:: WORK TO BE COMPLETED ::
Please repeat the records exactly, keeping the pictures out.

:: INFORMATION GIVEN ::
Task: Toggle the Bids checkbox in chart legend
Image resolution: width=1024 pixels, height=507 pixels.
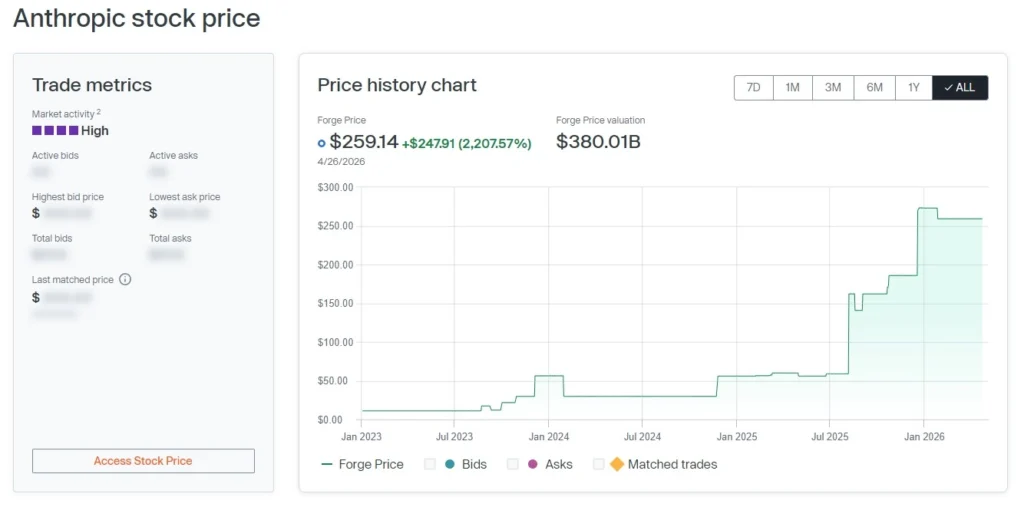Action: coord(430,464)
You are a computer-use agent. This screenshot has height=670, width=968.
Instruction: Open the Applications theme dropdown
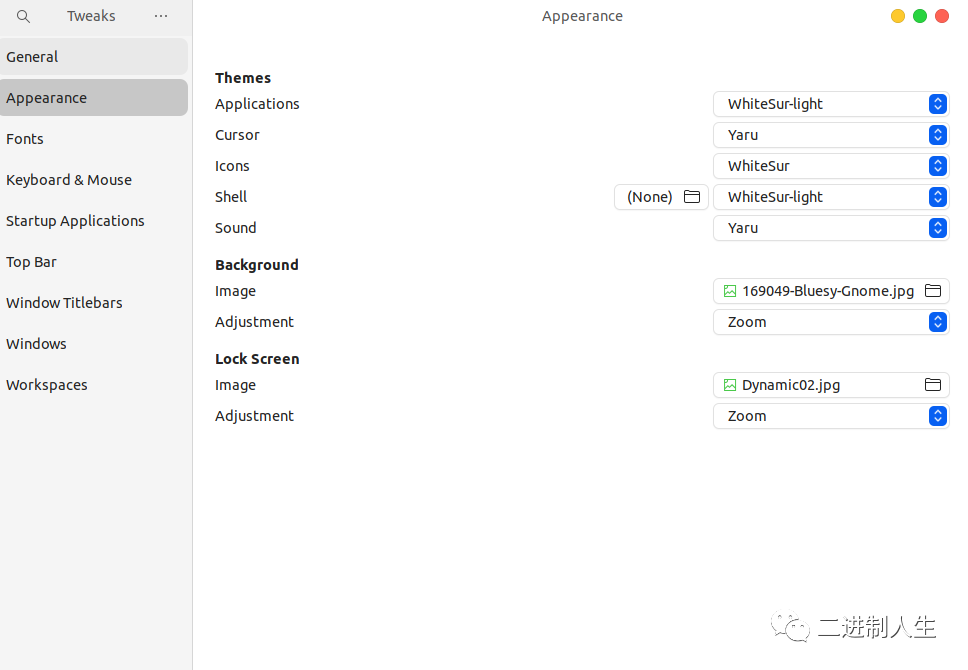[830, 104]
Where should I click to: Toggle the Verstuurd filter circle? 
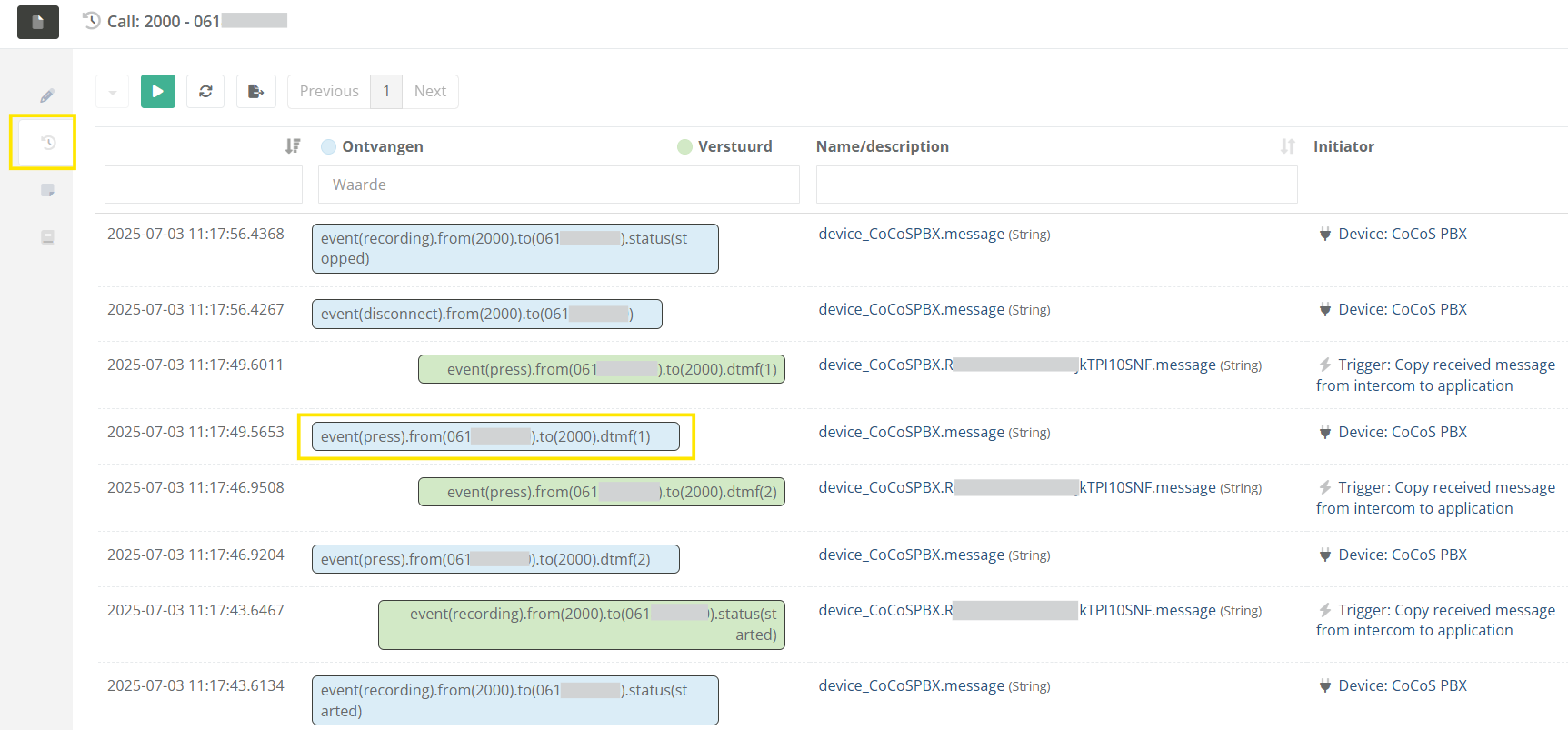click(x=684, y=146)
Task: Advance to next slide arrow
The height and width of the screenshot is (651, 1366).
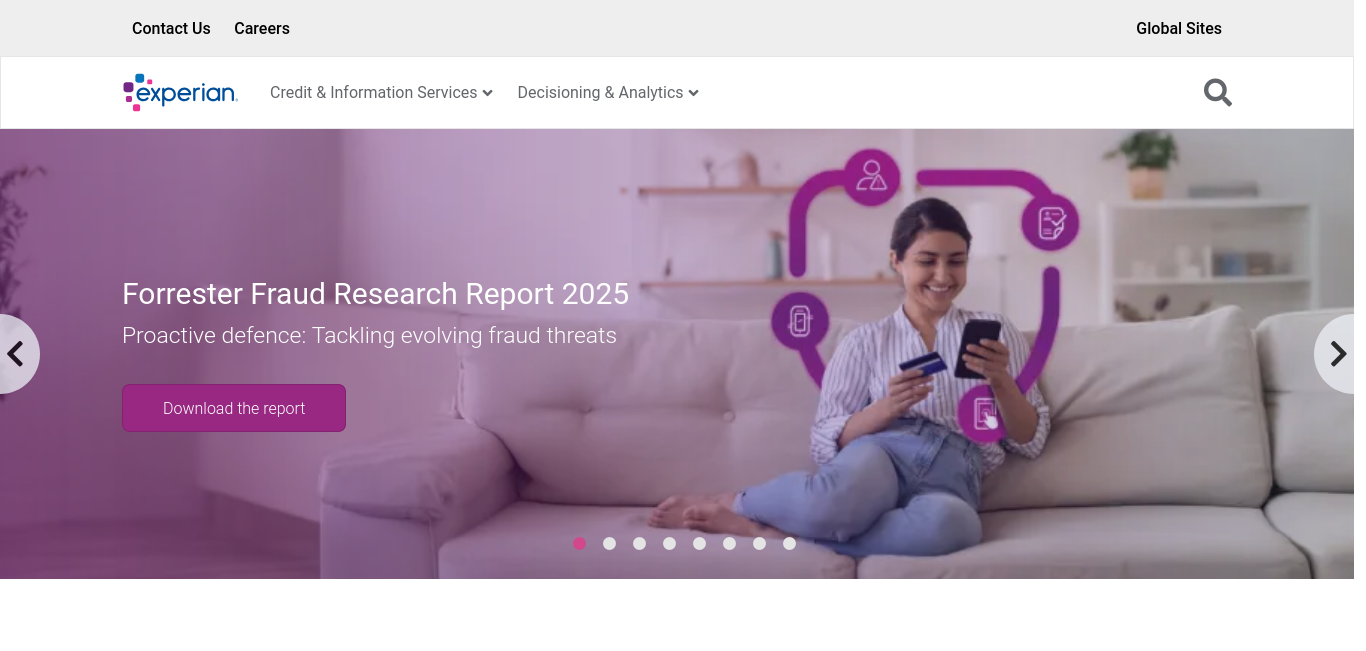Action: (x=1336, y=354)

:: YOUR RESPONSE ::
Task: Toggle the Bids checkbox in chart legend
Image resolution: width=1024 pixels, height=507 pixels.
Action: coord(430,464)
You are a computer-use agent. This screenshot has height=670, width=968.
Instruction: Open the Applications theme dropdown
[830, 104]
Where should I click to: Toggle the Verstuurd filter circle? 
click(x=684, y=146)
Task: Advance to next slide arrow
The height and width of the screenshot is (651, 1366).
Action: (x=1336, y=354)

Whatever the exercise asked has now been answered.